The story is Ninotchka (1939) for a post-sexual revolution world: Summer (Zooey Deschanel) is as immune to romance as Greta Garbo’s Soviet Commissar. Despite Tom’s (Joseph Gordon-Levitt) efforts, she wants to keep things “casual” and you sort of wait to hear her burst into Cole Porter’s “It's a Chemical Reaction” in every scene (too bad she doesn’t do it: there’s a karaoke scene here ready to be milked that way). As played by Deschanel, she’s either an epic tease or a sociopath, depending on how you look at her (which is mirrored in two ways Tom sees her shoulder birth-mark: once it’s a heart for him, at other times – a cockroach).

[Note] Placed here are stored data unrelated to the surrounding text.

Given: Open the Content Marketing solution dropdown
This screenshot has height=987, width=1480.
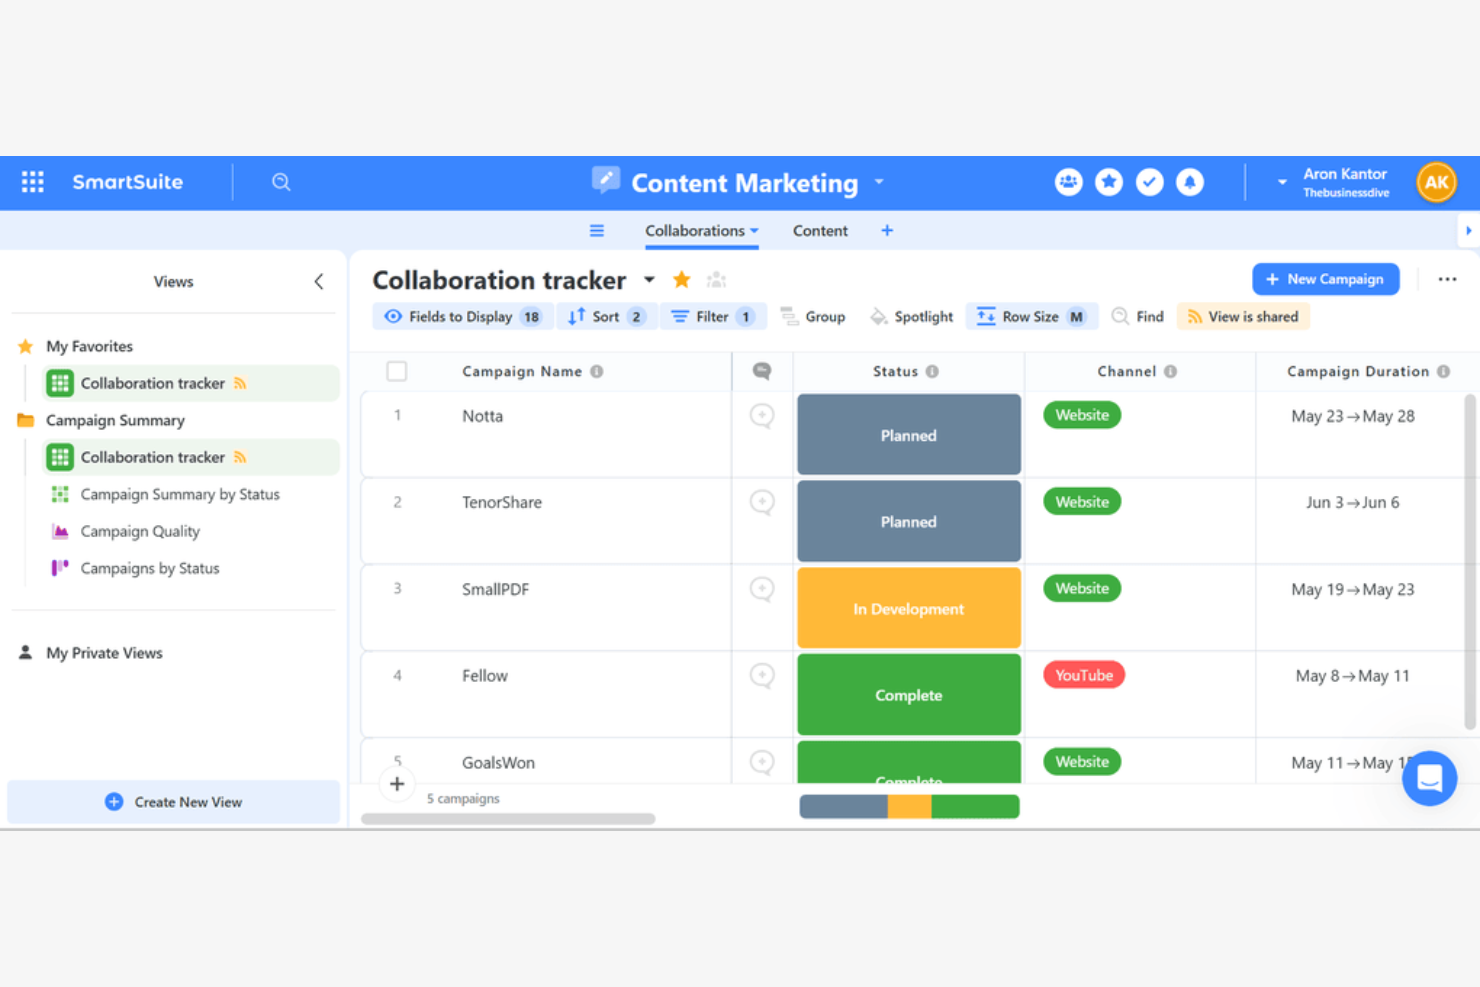Looking at the screenshot, I should pos(878,182).
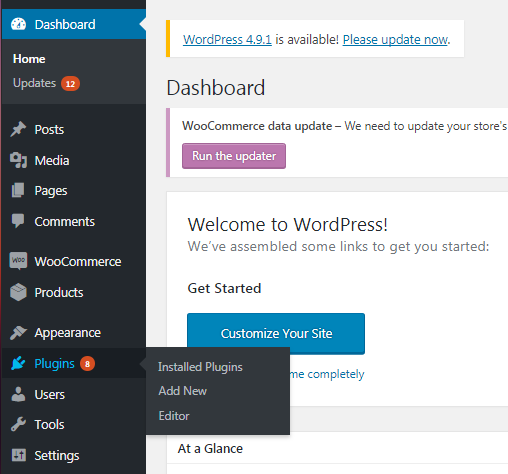Click the Posts pushpin icon

[18, 129]
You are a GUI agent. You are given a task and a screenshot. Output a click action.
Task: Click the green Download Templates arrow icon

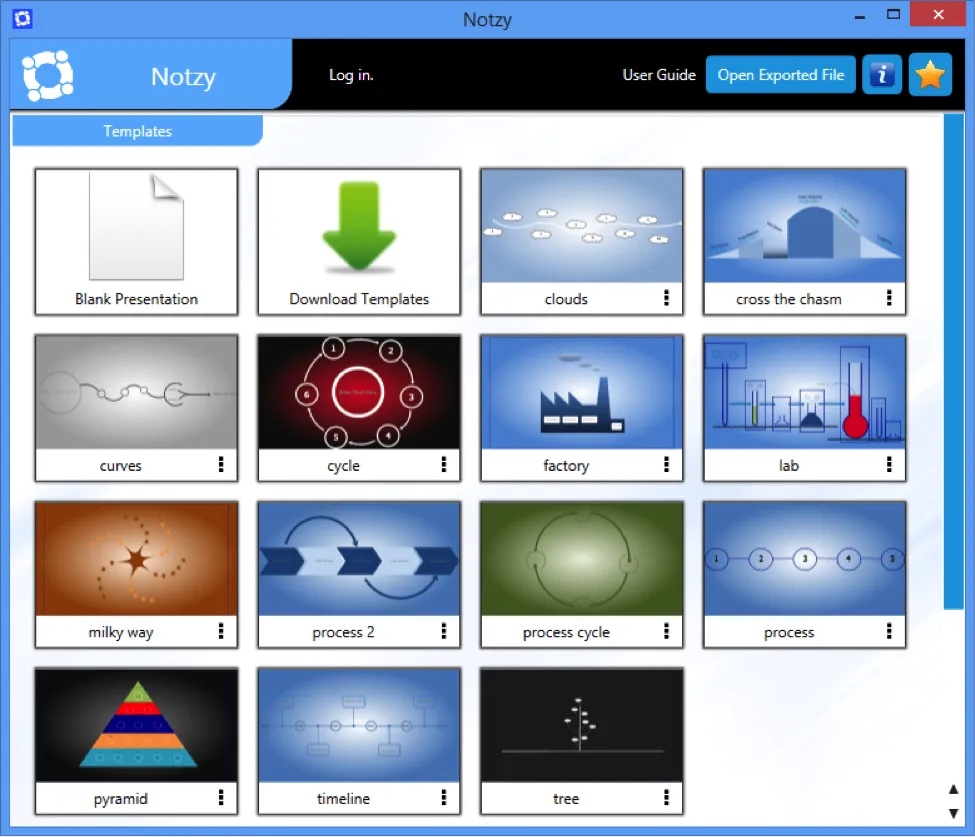click(359, 226)
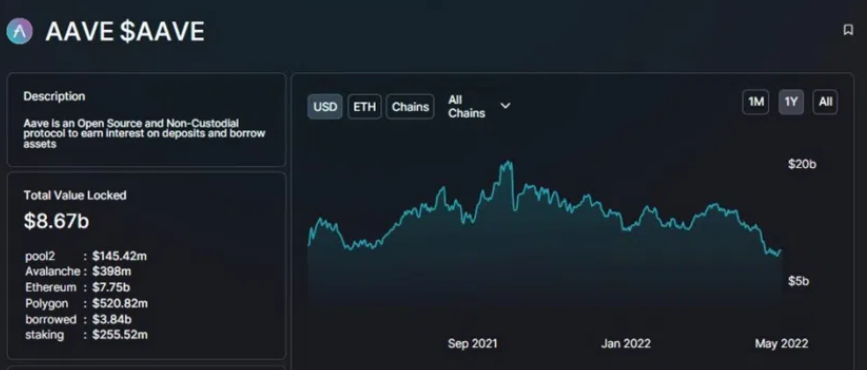
Task: Click the AAVE $AAVE page title
Action: pyautogui.click(x=125, y=32)
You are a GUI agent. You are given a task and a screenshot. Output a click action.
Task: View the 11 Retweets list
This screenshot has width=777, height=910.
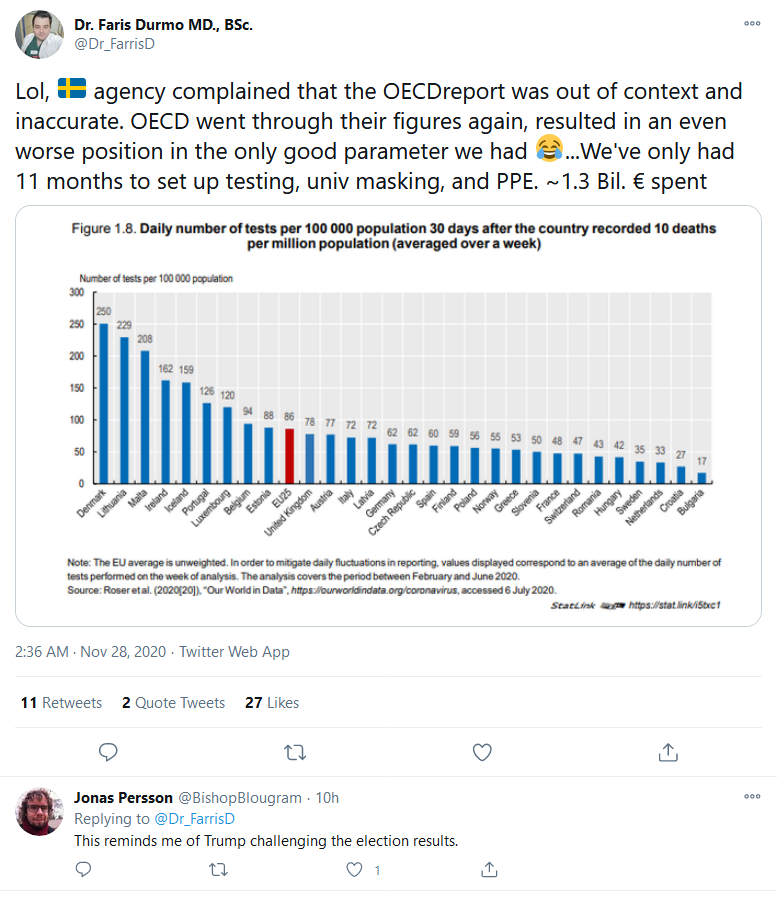[x=61, y=703]
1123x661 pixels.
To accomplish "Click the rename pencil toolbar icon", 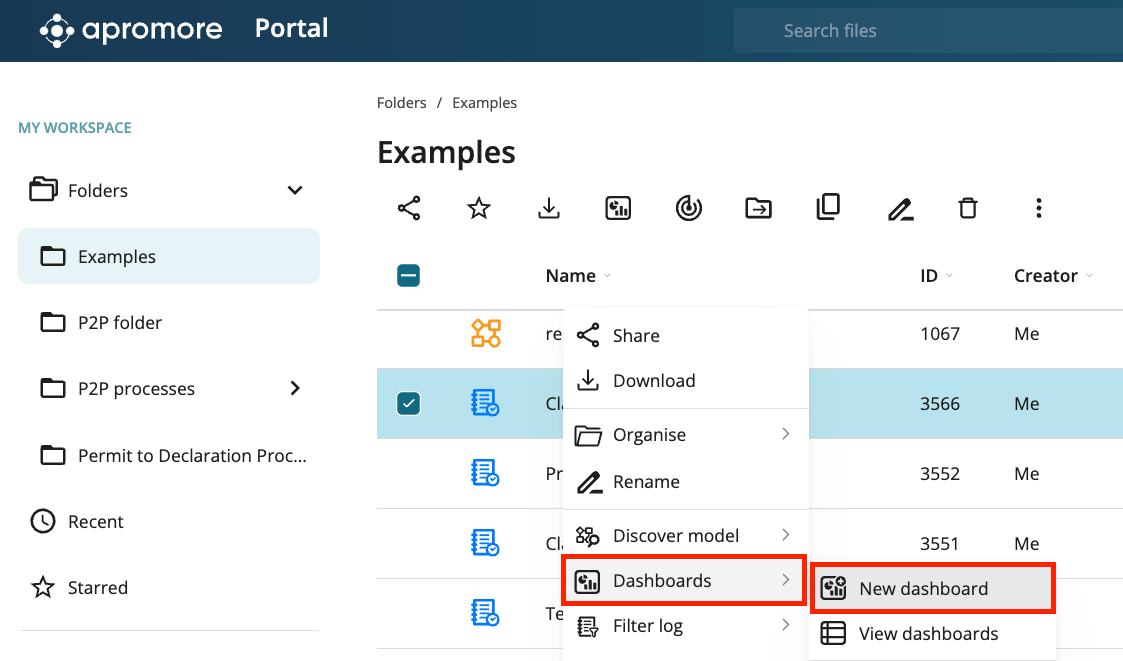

The sugar-coated catatonia Deschanel injects into her lines is in turns endearing and spooky – unlike Ninotchka, she doesn’t become a real character, though. Her aloofness – once the veil is gone – hides only more aloofness; there’s no anguish in her, nor there is doubt (even though she admits to the opposite in her last conversation with Tom).
The movie is shameless enough to employ such worn out devices as the Anxious-Pre-Coital-Mirror-Address and the World-Savvy-Younger-Sis, as well as a shallow and unfunny parody of an arthouse movie at one point. The Ikea charades played out by the protagonists are probably the most original and funny thing in the film – the only element that harkens back to the core of the great screwball tradition: a romantic pair poking fun at social conventions and yet living the most outrageous of them - that of “a couple” itself.
There are nods to Billy Wilder and (more explicitly) to Mike Nichols’ The Graduate (1967), and at least one unintentional invocation of yet another movie about the perils of narcissistic fantasies, namely Coraline (2009) – the “Other Mother Day” proposed at one point in a greeting-cards company loses its LGBT-friendly edge thanks to a strong imprint Henry Selick’s monstrous “Other Mother” made upon us all earlier this year. (At one point in (500) Days of Summer, Webb does Selick – not to mention Brian De Palma! – one better by splitting the screen into “Reality” and “Expectation” halves).
As ridiculously over-calculated as it’s symptomatic, (500) Days of Summer is kind of depressing, too – a sugar-overload sprinkled with sour derision to seem more hip than it dares to openly become.